One of the main principles in working with content or design of something is to moderate accents. Overloading a design or text material with a mass of eye-catching details, you run the risk of completely and completely knocking the attention of your audience from significant moments for you. As a researcher at MailChimp, I realized that our guys learned how to achieve good results using the exact opposite approach.

We start with the fact that absolutely everything is important - each of the indicators has its own story. Following the path of such stories, combining them into a single whole, we come to understand the directions of our research, highlight important points in them and set priorities.

Your customers are smarter than you

We do not put ourselves above the data and stories that we are trying to find in the course of research. We have many sources for obtaining source data: customer feedback in the mail, the results of questionnaires and interviews, usability testing, analytics, etc. The absence of unnecessary rush in the formation of assumptions about the possible results of our research helps us to feel freer in working with data.
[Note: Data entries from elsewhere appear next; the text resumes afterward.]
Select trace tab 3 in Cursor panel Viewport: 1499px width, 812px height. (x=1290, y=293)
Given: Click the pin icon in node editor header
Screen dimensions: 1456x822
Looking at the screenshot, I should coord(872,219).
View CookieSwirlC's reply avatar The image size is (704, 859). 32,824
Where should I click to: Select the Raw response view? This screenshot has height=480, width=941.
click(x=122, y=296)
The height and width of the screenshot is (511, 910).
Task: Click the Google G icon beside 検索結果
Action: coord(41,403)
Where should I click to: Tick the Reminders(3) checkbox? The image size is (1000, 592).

By untying our “inner” Colombo’s hands, without exaggerating our own importance and awareness, we consider each opinion as an expert opinion that carries weight and meaning. It is this approach that helps us find dependencies in the data under study.

Every day we receive letters with complaints and wishes about the work of our services and read each of them. Why? We are sure that our customers know much more about the use of MailChimp services, and if we work for them, then why not learn from them?

Last year, we received only one request for the function of notes in the subscriber’s profile, but we didn’t give up our thoughts on this topic - we contacted this person directly, dealt with his use-case and made appropriate changes to the development plan. Having paid due attention to even a single client appeal, we got the opportunity to help many users of our services.

Similarly, we approach the analysis of the results of the interview. For example, if the data shows us the direction for reflection towards eCommerce, we turn to customers and try to understand their typical and atypical workflow and their products. Understanding the context of our research helps us to achieve meaningful results.

The ReWired Group offers a similar approach when customers “hire” products and services to solve certain problems, and researchers try to understand the motives in making decisions about choosing a particular product or service. We always give expert status to reviews and suggestions of our clients, try to understand each specific situation and preach an open approach to working with data.

Test customer hypotheses

Of course, each indicator tells us about a certain dependence, which is not necessarily applicable. As soon as we have enough disproving information, we reject the false hypothesis and move on.

For example, once we discovered data indicating that it was possible to unsubscribe from a newsletter by accidentally clicking on the appropriate link. Having dealt with the data source, the frequency of occurrence of such a situation and the context, we decided not to continue a detailed review of this case. Possible options for finalizing the application could solve the problem of a couple of people, but at the same time complicate the work of a thousand other clients.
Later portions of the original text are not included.